Henniart is general delegate for the Marriage Preparation Centres, a service of the Roman Catholic Church, which requires couples to take a class before marrying in a church. The centres network produced the guidebook in co-operation with the Group of Islamic-Christian Homes (GFIC), an association of mixed couples who meet to discuss issues their unusual marriages bring up.
“GFIC started in 1977 and back then it was mostly binational couples who met as students or development aid workers abroad,” said Dominique Fonlupt, a Catholic journalist married to a Moroccan for the past 25 years. “Now both spouses are mostly French and that changes things. Now religious differences are more important than cultural ones.”
France’s five million-strong Muslim minority, made up mostly of families from Algeria, Morocco and Tunisia, is the largest in Europe. About two-thirds are French citizens, born, raised and educated in the traditionally Catholic country.

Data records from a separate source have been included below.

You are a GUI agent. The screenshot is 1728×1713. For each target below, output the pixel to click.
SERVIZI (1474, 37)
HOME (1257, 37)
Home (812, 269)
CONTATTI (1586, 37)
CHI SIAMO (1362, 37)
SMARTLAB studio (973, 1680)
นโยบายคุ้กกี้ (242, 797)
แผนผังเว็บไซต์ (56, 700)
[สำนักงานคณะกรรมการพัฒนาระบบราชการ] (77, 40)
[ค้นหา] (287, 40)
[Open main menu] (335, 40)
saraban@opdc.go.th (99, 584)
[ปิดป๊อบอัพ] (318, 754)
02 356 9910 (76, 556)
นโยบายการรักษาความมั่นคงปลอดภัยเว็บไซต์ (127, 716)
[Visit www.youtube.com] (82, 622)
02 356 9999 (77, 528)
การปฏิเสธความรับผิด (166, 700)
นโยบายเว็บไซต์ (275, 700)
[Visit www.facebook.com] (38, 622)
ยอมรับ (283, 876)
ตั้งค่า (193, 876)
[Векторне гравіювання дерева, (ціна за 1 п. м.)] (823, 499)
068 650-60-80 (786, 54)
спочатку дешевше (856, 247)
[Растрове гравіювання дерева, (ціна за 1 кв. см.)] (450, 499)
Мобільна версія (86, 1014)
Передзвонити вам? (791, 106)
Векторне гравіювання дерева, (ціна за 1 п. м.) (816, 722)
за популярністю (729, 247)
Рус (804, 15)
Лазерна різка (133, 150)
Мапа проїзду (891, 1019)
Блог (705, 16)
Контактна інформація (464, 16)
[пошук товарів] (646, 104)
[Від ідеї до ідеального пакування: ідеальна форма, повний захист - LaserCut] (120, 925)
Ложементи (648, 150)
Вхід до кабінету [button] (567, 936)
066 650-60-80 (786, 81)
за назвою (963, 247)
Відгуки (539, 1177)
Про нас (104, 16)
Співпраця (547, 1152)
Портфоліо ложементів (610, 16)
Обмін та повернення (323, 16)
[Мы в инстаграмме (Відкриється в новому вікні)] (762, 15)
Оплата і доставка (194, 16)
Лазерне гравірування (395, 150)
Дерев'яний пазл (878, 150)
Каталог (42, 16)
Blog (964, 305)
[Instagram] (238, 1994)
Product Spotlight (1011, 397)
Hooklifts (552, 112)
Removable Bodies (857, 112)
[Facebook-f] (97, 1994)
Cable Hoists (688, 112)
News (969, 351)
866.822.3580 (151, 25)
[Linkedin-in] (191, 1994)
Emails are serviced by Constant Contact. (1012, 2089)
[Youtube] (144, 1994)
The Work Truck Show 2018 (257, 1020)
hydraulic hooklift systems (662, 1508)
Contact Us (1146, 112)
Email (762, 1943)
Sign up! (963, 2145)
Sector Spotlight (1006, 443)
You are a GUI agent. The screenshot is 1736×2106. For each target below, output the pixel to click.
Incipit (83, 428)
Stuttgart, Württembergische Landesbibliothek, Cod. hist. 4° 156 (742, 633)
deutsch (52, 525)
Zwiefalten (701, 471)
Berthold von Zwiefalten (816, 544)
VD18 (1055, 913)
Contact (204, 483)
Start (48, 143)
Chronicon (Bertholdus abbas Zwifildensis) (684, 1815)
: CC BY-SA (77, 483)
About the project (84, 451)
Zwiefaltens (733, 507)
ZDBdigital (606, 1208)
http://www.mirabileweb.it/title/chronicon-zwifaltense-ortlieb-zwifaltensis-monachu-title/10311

Nobody knows how many mixed couples there are in France because religion is not registered in official documents. There are probably a number of unions of secularized Catholics and Muslim that go unnoticed, as well as some where a Christian man goes through the motions of converting to Islam in order to marry a Muslim woman.
GFIC only deals with couples who contact it for advice on living with both religions; it is currently advising about 15 couples. Feroldi said there were 10 Muslim-Catholic marriages in Lyon last year.
“Our society is mostly secularized, but deep down, France remains the ‘eldest daughter of the Church,’ ” wrote Bordeaux imam Tareq Oubrou in the guidebook. “Theology separates us, but our hope, our values and our morals unite us.”
The first hurdle is the concept of marriage itself, which is a sacrament for Catholics but only a contract for Muslims. That implies a church ceremony led by a priest for Catholics but a simple ceremony for Muslims that might but need not include an imam and a prayer of blessing.
All couples marrying in France must hold a civil ceremony at the local town hall, which is the legal marriage, and may then hold a religious ceremony if they wish. A priest, minister, rabbi or imam cannot officiate as a justice of the peace at a religious ceremony in France.
Since Muslims sometimes refuse to attend a Christian ceremony, this legal necessity provides a neutral ground for both families to come together, the guidebook advises. Sounding out relatives in advance is crucial if the couple plans a religious ceremony in a church or a mosque.
“Many Muslim women want an imam to be there to assure their family they are not leaving the Muslim community,” Fonlupt said. Sometimes, it’s the imam who persuades the Muslim family to attend a ceremony in a church.
At the presentation of the guidebook this week in Paris, a mixed couple in their mid-30s, Lucie and Adel, told about the problems they faced.
“We didn’t talk about religion much at first. We’re both French,” said Adel, who was born in France to Algerian immigrants. “It wasn’t an issue until our first child came.”
Their child was a boy, Lucie said, so the first question was whether he would be circumcised according to Muslim custom, baptized as a Catholic or both. They chose both.
Then came the question of a name, which they wanted to work in Arabic, French and Spanish, since Lucie’s family is part Spanish. “It’s very hard, especially for boys. We finally chose names of prophets,” she said. They now have three boys: Daniel, Elias and Zachary.
They celebrate Christmas and Easter as well as both Eid holidays. Adel observes Ramadan. “You can belong to two religions. You can be religiously bilingual,” Lucie said, reflecting the fact they speak French and Arabic at home.
Fr. Christian Delorme, a Lyon priest long active in Catholic-Muslim dialogue, said Vatican teaching said mixed couples should educate their children as Catholics, but in real life, raising them as both seemed to work out.
“The Catholic-Muslim couples who deal best with their religious differences are those who openly profess their religious adherence and have open and not rigourous approaches to their respective faiths,” he wrote in the guidebook.